BLBG: Treasury Yields Advance From 1-Year Low as U.S. Stocks Recover
By Cordell Eddings and Susanne Walker
May 21 (Bloomberg) -- Treasuries pared gains as U.S. stocks erased losses and rose on speculation the rout in higher- yielding assets has overshot the potential damage from Europe’s sovereign-debt crisis.
U.S. 10-year note yields earlier dropped to the lowest level in a year as Europe’s crisis spurred an exodus from riskier assets into the safest government securities. Treasuries were still headed for a weekly gain.
“We’ve had a massive flight to quality, and there is speculation that fears from the euro zone may be a bit overblown at the levels the market is currently reflecting,” said Guy Lebas, chief fixed-income strategist and economist at Janney Montgomery Scott LLC in Philadelphia. “We have moved very far very fast. The market is trading on technicals rather than fundamentals.”
The yield on the 10-year note fell 5 basis points, or 0.05 percentage point, to 3.17 percent at 10:16 a.m. in New York, according to BGCantor Market Data. The 3.5 percent security maturing in May 2020 rose 13/32, or $4.06 per $1,000 face amount, to 102 25/32.
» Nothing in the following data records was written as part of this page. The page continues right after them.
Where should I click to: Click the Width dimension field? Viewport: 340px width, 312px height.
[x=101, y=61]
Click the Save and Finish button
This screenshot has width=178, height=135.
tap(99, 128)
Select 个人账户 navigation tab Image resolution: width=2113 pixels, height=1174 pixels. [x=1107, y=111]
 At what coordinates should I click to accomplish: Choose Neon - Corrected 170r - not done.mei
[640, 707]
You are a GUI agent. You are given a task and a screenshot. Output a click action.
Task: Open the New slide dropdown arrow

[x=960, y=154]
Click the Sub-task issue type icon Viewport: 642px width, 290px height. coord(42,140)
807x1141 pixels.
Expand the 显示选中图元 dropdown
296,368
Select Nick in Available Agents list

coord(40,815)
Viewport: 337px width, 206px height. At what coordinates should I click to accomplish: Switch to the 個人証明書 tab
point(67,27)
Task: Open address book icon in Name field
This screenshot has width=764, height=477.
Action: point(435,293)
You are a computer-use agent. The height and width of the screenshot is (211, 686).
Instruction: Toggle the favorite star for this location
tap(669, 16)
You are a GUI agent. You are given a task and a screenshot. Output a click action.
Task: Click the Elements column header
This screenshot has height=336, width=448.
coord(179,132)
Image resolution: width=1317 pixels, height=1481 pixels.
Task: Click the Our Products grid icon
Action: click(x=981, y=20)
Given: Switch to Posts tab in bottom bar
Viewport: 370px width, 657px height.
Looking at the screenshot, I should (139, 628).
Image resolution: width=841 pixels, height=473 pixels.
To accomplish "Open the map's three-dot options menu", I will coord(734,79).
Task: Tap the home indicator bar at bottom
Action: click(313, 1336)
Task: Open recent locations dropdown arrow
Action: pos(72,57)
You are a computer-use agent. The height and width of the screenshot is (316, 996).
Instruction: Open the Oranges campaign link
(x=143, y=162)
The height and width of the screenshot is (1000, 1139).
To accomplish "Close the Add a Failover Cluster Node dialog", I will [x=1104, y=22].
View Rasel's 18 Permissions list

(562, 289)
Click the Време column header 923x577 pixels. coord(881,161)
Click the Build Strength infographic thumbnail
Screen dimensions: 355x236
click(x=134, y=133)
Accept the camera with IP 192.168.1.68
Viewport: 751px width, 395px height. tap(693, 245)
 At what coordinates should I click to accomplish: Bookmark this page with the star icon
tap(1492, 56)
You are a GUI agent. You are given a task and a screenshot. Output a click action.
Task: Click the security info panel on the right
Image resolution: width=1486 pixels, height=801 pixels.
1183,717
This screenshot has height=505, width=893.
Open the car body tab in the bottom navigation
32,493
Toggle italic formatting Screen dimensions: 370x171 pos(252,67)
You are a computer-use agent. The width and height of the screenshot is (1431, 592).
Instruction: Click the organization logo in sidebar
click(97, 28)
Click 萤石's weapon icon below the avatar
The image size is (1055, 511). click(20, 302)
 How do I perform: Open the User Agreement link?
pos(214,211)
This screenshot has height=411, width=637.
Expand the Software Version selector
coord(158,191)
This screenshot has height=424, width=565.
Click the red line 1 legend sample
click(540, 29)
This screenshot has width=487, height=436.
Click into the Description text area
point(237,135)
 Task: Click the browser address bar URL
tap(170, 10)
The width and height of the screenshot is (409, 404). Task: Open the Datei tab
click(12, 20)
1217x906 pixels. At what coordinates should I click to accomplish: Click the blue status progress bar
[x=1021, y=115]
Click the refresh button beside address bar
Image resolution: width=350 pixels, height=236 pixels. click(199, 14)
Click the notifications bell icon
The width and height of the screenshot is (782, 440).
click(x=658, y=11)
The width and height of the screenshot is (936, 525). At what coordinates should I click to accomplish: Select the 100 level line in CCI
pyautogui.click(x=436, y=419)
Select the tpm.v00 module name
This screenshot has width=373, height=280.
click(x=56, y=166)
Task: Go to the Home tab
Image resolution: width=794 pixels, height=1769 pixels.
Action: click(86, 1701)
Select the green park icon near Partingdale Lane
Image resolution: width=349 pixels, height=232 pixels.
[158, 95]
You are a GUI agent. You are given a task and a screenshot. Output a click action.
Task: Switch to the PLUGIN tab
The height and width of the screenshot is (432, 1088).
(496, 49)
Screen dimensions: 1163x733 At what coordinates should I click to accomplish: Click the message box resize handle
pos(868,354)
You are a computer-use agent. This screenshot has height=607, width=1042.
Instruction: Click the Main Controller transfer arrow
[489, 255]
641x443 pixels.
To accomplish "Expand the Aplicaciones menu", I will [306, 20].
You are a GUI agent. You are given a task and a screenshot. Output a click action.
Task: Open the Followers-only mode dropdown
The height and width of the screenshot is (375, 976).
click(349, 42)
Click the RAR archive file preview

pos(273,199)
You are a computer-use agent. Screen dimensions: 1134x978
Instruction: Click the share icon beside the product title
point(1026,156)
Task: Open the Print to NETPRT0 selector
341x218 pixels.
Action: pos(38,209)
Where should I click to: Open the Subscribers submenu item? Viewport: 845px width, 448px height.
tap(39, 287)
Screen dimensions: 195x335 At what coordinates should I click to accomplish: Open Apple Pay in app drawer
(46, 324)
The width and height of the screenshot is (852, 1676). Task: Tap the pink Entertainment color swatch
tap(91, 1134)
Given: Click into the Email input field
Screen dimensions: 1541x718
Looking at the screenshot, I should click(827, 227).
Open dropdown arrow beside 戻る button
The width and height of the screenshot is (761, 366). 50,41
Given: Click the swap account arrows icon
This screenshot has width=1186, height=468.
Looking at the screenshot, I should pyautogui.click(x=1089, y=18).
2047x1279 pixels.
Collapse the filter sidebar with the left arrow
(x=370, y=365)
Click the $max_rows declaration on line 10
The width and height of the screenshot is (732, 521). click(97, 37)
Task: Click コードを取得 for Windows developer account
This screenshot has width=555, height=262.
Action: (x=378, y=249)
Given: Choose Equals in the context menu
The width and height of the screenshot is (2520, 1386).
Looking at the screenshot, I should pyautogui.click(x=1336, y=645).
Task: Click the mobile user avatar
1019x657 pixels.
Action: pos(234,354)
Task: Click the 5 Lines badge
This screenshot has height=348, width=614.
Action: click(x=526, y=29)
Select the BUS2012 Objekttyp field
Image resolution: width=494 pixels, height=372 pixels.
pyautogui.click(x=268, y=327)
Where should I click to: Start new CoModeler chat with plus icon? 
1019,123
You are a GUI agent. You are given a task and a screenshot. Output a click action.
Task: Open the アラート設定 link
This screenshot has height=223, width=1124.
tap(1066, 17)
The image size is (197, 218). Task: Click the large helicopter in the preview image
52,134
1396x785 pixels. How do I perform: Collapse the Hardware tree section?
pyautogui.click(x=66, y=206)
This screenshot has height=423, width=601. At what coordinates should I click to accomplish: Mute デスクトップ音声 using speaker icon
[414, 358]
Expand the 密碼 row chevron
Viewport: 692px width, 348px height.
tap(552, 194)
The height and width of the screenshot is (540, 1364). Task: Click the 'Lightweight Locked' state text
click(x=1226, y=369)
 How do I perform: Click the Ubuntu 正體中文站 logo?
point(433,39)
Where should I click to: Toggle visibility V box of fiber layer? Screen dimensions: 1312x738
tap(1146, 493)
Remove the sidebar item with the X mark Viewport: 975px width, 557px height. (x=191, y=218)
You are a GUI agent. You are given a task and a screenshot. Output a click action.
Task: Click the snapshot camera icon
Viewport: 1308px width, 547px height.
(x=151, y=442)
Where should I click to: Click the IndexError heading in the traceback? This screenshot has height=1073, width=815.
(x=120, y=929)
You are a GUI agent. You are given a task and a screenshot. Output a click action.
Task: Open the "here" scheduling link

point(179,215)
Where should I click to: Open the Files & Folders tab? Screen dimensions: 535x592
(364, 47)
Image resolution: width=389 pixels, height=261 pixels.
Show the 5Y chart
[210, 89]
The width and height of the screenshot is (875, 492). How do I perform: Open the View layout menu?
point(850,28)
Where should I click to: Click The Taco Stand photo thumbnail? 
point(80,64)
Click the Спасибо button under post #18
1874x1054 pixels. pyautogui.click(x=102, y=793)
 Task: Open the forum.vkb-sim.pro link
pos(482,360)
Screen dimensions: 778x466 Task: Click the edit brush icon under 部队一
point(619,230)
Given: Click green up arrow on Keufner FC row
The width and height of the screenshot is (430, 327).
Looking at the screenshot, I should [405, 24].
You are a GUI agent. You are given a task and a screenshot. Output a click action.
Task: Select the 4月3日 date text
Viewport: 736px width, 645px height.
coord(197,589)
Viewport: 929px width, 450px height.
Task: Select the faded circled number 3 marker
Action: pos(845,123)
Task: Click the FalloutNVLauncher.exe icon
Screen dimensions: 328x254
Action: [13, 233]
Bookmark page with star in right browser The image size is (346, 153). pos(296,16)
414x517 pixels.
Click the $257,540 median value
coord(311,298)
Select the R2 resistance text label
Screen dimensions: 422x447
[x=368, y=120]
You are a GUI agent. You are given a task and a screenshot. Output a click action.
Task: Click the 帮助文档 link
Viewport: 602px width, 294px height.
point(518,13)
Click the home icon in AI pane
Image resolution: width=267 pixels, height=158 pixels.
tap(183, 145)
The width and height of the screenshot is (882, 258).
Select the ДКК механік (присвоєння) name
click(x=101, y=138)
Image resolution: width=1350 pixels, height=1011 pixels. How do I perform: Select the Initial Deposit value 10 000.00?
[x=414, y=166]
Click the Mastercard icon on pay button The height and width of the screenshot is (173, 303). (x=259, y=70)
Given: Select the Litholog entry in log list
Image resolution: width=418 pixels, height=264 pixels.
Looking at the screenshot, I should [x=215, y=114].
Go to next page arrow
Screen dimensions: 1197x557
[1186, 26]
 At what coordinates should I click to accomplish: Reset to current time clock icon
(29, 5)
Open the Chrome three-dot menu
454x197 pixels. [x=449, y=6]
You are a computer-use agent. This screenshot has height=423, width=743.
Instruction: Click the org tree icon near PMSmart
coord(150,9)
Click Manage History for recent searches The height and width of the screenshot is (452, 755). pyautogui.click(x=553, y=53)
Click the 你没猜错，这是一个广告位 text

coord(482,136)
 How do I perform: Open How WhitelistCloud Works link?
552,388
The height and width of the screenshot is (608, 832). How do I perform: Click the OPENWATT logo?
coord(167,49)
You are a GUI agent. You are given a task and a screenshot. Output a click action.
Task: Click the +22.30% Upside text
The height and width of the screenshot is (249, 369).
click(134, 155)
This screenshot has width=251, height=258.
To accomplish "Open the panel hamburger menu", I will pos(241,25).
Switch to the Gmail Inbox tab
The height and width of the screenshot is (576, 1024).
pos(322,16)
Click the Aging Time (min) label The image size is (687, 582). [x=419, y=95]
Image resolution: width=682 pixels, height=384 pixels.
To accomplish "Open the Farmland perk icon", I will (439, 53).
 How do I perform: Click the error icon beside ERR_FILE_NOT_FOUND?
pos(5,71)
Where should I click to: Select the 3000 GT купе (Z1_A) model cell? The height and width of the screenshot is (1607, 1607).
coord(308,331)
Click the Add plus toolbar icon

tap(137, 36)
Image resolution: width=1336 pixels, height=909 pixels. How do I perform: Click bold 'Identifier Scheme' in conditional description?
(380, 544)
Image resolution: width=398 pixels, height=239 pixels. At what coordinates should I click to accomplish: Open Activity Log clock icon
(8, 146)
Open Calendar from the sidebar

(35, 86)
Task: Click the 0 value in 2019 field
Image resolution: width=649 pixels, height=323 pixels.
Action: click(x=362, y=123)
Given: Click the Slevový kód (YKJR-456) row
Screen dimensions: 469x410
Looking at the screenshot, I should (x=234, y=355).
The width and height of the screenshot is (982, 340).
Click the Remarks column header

Ten-year yields, a benchmark for consumer and company borrowing costs, earlier dropped to as low as 3.10 percent, the least since May 18, 2009. The yield on the 30-year bond decreased 3 basis points to 4.06 percent after touching 3.98 percent, the lowest since October.
The Standard & Poor’s 500 Index gained 0.3 percent after falling as much as 1.5 percent.